#### [Source data]
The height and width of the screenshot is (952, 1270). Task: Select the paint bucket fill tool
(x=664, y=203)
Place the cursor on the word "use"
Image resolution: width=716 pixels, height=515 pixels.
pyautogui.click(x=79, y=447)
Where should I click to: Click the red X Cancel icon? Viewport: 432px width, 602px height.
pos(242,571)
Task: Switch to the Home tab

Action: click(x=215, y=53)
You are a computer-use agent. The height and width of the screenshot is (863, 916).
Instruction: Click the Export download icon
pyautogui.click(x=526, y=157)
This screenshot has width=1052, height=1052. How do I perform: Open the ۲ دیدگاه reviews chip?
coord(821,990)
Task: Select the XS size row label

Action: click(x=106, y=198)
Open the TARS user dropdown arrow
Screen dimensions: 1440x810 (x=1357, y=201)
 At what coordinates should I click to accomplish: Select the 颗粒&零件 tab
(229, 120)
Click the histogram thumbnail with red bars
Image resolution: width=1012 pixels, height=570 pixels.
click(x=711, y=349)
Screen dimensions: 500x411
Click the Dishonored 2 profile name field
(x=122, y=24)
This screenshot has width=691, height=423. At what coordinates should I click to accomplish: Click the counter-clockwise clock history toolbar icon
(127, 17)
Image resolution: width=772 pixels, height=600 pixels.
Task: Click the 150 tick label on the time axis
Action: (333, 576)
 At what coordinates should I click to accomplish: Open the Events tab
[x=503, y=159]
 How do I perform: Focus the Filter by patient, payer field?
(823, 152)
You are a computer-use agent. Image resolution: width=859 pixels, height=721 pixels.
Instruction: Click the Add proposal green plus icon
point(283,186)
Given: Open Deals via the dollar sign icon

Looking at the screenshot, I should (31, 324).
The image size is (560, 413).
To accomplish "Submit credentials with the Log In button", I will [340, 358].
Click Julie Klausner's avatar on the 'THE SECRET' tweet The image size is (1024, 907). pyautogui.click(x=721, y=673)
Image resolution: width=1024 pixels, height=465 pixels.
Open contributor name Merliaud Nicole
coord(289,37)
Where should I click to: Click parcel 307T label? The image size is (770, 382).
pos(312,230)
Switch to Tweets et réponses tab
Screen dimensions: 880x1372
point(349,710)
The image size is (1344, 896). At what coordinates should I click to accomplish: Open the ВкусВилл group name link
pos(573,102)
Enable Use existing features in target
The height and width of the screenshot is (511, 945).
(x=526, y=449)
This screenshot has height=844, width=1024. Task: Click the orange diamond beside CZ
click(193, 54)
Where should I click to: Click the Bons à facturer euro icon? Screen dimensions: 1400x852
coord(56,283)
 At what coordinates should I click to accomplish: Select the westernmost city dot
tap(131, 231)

#### [Task to carry out]
Write only the number of lines in the records that include the word "agent".

#### [Solution to the exercise]
2